Figure 4. Hypsometric curves.

(A) DSB’s hypsometric curves, ASMM highlighted in black; (B) frequency of altitudes in relation to the areas; (C) values of hypsometric curves’ level (mean elevation calculation).

Q_g showed significant variation between monthly means for an average year (p < 0.05) (Table 2). Values 0.071 and 0.723 m³s⁻¹, respectively, represent the runoff in October (minimum) and April (maximum). Similarly, such a process took place in the interest points, PMS-01, PMS-02, NSD-01, NSD-02, NSD-03, NSD-04, NSD-05 (Table 2). Estimates for Q_g differences enabled calculating the concentrations of chemical elements deriving from different sources (soil, vegetation, industrial activity—as observed in the landfill) that interact with the medium (Barros, 2013).

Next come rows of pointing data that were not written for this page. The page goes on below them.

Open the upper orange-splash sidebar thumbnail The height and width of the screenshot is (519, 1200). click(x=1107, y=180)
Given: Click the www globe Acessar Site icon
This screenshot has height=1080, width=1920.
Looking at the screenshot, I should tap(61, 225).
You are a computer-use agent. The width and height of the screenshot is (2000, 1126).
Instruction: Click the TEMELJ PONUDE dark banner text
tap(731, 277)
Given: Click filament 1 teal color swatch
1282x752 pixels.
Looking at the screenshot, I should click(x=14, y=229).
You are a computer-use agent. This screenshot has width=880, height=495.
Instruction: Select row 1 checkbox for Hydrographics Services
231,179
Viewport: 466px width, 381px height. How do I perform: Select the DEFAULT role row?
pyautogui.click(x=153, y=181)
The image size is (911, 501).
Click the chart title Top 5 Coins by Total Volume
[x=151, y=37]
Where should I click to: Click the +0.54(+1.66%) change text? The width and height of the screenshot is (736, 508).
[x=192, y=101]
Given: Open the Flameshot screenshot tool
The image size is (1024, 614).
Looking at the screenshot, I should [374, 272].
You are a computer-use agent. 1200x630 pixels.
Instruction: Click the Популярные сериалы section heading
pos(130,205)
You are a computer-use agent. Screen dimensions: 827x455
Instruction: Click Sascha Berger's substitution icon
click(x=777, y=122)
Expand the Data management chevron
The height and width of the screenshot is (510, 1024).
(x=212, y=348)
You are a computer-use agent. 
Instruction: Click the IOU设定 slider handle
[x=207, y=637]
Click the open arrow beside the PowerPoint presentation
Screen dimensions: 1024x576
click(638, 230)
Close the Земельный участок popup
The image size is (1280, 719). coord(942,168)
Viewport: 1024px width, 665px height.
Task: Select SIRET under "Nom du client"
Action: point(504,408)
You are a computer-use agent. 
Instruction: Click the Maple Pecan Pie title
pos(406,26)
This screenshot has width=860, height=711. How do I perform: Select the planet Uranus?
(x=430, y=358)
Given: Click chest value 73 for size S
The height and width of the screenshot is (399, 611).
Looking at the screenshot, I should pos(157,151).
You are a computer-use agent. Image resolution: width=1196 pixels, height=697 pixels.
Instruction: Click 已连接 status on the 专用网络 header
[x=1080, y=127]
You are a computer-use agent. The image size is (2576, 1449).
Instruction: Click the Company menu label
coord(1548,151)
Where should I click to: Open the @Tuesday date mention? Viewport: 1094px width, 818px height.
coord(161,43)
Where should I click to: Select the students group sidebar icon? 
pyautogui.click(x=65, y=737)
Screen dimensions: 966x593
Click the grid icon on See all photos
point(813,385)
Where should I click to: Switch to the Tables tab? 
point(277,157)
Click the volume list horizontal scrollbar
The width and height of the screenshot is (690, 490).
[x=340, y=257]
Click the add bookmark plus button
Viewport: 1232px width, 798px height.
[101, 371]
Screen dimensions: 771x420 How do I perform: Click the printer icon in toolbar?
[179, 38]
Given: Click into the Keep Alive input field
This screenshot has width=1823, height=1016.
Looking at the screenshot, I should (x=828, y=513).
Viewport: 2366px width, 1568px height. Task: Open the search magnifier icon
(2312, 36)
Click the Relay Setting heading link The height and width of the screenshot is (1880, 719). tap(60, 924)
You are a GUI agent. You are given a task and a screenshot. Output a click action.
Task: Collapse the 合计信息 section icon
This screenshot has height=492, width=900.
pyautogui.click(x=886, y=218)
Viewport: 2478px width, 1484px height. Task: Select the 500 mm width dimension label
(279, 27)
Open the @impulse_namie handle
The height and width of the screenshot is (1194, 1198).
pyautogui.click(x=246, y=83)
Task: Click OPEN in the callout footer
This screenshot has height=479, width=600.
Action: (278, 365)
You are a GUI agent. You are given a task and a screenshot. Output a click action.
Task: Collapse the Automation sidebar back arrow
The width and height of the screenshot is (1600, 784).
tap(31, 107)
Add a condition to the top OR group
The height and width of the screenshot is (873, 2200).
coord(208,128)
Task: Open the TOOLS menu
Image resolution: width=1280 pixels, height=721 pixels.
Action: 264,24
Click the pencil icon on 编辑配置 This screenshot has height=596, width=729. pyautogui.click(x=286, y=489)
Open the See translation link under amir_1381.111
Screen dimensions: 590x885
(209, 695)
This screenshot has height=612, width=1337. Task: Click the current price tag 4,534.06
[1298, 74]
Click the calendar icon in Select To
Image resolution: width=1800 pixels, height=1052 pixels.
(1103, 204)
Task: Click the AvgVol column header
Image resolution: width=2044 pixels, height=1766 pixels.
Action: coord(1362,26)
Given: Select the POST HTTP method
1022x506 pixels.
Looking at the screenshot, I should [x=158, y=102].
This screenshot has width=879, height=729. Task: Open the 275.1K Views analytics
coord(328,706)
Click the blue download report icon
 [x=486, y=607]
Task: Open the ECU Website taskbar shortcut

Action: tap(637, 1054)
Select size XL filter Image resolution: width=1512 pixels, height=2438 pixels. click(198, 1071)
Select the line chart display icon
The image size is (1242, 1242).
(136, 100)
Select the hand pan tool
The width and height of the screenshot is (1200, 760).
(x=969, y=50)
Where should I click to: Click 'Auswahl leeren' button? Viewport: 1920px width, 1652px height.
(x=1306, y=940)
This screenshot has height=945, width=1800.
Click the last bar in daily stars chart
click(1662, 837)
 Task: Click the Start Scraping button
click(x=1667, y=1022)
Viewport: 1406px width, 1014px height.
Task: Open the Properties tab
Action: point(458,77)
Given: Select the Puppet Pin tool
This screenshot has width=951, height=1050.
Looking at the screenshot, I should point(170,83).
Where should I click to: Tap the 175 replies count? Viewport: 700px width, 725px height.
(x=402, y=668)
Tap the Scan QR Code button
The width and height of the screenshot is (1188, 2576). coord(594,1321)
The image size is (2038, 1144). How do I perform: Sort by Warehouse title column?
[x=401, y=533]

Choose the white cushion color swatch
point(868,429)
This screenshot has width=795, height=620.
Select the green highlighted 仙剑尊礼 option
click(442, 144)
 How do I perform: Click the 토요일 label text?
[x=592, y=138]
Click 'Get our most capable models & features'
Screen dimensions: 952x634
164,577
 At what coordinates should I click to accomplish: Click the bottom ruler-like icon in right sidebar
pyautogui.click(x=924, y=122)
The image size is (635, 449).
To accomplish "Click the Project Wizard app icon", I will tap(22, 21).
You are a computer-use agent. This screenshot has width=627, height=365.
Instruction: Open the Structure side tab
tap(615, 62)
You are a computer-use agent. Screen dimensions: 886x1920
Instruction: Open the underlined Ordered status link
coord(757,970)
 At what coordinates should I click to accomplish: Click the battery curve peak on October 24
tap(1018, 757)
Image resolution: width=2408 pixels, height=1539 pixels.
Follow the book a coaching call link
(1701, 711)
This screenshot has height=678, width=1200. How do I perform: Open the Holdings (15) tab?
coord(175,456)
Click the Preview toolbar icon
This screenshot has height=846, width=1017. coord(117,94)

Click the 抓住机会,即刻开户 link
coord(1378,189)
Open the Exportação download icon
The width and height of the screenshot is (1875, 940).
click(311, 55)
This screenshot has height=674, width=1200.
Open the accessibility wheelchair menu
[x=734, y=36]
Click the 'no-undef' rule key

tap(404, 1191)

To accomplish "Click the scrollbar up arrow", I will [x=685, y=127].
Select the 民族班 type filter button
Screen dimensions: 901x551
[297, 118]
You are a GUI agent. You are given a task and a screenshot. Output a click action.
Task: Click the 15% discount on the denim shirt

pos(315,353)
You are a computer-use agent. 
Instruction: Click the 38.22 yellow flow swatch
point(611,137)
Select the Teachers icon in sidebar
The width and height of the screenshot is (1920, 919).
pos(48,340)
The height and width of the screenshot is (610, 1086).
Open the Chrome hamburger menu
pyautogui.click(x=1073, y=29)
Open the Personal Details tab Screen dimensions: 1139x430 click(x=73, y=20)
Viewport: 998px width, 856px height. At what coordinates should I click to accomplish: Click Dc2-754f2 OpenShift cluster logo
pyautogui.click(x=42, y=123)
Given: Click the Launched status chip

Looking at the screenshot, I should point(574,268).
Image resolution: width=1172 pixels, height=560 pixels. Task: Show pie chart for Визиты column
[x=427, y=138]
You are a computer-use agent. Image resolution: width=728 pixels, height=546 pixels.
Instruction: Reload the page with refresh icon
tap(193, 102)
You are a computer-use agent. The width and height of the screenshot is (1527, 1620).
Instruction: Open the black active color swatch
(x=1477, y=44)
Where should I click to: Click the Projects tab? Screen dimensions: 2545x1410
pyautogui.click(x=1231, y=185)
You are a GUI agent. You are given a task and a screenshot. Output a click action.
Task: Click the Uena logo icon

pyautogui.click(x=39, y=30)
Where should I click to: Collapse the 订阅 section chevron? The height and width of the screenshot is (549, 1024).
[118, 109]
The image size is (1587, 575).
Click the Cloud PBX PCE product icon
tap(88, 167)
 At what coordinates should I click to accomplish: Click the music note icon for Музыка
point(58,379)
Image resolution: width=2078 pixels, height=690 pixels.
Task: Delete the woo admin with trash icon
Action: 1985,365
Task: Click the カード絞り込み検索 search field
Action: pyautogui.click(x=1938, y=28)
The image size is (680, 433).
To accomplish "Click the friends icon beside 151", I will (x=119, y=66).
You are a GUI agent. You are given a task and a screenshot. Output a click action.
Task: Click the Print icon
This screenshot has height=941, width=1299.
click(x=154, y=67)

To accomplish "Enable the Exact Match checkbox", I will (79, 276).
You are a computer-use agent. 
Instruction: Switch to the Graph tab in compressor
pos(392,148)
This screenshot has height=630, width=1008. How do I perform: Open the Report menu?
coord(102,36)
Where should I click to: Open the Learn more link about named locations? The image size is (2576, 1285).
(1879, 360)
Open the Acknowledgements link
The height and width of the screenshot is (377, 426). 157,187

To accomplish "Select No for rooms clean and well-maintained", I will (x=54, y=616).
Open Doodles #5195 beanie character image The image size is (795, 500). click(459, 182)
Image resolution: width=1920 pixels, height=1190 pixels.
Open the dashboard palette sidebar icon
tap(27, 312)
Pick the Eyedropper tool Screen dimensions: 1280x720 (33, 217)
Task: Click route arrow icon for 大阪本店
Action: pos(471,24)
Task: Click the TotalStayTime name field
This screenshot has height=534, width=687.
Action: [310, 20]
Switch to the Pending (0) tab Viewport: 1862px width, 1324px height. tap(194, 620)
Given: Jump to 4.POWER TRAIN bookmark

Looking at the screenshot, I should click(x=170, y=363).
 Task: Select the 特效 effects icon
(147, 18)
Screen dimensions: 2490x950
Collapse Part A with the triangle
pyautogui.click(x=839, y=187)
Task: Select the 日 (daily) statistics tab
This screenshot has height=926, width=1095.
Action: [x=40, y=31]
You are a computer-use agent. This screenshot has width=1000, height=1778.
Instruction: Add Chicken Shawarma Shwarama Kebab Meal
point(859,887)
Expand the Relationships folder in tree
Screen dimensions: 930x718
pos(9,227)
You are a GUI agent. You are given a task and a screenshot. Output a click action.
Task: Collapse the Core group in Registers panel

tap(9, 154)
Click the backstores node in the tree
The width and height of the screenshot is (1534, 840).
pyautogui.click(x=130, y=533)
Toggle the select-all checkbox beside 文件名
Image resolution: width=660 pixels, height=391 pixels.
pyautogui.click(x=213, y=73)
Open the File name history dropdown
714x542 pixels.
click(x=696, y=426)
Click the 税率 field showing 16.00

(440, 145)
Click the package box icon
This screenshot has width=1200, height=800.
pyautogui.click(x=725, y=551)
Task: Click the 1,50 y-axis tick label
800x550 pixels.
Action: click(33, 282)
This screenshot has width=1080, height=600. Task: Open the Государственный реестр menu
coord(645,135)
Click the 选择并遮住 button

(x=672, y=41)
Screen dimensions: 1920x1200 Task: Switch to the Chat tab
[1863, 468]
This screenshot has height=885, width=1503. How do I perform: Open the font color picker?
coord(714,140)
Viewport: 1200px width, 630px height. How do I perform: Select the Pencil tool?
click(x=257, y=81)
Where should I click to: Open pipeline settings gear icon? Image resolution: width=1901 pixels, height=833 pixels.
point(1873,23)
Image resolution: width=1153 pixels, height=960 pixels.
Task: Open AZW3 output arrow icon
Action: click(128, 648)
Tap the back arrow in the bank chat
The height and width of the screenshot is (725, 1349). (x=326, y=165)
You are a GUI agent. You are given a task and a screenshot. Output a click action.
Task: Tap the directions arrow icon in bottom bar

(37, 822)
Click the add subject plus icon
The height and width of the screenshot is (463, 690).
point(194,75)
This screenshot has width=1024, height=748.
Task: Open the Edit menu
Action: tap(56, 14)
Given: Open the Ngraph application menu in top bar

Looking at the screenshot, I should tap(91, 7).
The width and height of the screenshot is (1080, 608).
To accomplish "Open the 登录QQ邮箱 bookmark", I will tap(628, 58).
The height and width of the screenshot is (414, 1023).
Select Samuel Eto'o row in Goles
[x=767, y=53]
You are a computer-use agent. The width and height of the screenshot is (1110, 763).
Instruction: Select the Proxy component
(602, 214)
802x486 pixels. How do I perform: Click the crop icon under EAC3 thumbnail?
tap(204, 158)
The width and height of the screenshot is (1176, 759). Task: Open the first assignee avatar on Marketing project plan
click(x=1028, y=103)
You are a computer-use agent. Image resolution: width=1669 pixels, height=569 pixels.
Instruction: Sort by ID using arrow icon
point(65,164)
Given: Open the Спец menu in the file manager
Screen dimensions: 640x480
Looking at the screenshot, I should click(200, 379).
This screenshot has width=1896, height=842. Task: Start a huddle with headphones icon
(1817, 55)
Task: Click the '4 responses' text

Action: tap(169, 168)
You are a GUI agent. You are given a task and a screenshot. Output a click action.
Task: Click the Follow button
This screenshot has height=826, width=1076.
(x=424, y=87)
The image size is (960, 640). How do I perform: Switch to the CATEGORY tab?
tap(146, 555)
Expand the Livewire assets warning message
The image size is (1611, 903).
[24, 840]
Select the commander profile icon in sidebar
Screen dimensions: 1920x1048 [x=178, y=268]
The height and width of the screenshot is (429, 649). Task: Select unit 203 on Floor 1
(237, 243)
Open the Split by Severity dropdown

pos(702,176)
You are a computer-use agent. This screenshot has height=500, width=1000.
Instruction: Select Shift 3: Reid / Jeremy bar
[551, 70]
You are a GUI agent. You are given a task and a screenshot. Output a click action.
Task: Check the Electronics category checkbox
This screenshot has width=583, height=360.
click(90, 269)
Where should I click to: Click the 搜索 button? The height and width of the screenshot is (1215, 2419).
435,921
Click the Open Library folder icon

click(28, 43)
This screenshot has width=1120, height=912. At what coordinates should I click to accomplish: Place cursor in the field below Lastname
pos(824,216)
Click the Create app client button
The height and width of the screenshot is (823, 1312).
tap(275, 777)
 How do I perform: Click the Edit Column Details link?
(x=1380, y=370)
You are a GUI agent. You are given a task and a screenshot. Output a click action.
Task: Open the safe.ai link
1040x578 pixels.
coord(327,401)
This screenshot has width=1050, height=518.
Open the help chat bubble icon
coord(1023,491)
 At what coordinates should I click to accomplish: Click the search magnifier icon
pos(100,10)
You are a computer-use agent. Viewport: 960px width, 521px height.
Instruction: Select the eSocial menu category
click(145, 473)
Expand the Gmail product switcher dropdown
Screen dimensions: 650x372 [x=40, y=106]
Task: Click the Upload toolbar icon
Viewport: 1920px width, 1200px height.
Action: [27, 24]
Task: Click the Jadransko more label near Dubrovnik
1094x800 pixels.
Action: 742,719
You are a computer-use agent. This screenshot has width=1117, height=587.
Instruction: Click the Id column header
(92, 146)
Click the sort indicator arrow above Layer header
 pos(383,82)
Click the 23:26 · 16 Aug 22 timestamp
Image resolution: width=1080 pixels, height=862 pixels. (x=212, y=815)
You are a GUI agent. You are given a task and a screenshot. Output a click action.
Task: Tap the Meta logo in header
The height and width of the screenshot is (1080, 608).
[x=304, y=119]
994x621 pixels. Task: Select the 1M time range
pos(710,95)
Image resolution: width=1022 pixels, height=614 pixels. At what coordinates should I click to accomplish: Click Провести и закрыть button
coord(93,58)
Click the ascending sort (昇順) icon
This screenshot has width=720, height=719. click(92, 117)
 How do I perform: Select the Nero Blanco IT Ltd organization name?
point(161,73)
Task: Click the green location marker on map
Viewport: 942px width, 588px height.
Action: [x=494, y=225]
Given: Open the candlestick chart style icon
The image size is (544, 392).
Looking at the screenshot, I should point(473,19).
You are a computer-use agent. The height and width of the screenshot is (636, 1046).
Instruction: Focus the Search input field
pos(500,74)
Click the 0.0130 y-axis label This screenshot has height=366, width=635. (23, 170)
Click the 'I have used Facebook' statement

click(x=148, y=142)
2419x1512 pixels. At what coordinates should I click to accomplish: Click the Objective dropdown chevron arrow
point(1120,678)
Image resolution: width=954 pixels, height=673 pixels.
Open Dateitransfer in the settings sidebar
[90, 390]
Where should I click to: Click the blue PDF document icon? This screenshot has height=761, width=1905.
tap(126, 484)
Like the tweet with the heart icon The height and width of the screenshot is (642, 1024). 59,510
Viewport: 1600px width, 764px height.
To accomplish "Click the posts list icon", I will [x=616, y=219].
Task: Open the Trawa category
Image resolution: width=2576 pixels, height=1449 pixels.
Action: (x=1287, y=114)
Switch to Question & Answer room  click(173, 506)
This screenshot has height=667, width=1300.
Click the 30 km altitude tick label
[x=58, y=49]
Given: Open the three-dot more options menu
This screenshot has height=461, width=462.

Table 2. Mean monthly generated flows (m³ s⁻¹) (Qg).

Description	Jan	Feb	Mar	Apr	May	Jun	Jul	Aug	Sep	Oct	Nov	Dec
	Qg (m3 s−1)
Study area	0.599	0.704	0.722	0.723	0.660	0.583	0.486	0.276	0.115	0.071	0.119	0.327
PMS-01	0.041	0.047	0.046	0.045	0.038	0.033	0.028	0.014	0.006	0.004	0.004	0.018
PMS-02	0.055	0.064	0.061	0.060	0.052	0.044	0.037	0.019	0.008	0.006	0.007	0.025
NSD-01	0.171	0.197	0.200	0.199	0.152	0.138	0.119	0.060	0.026	0.017	0.018	0.071
NSD-02	0.212	0.244	0.252	0.252	0.187	0.173	0.149	0.081	0.034	0.021	0.022	0.088
NSD-03	0.460	0.528	0.545	0.546	0.416	0.374	0.321	0.182	0.083	0.054	0.059	0.194
NSD-04	0.061	0.070	0.073	0.075	0.052	0.050	0.044	0.027	0.013	0.007	0.008	0.025
NSD-05	0.599	0.687	0.723	0.721	0.536	0.489	0.424	0.249	0.112	0.056	0.074	0.242

Maximum flow estimate

Table S6 presents the best distribution models and adjustment data (D_max) per station (Fig. 3A). These models allowed calculating Pmx24h, which were conditioned by RT (2, 5, 10, 25, 50 and 100 years). The isohyet curves produced (Fig. 5) for each RT were the final products of the subsequent predictive distribution (Villalta, Bravo deGuenni & Sajo-Castelli, 2020).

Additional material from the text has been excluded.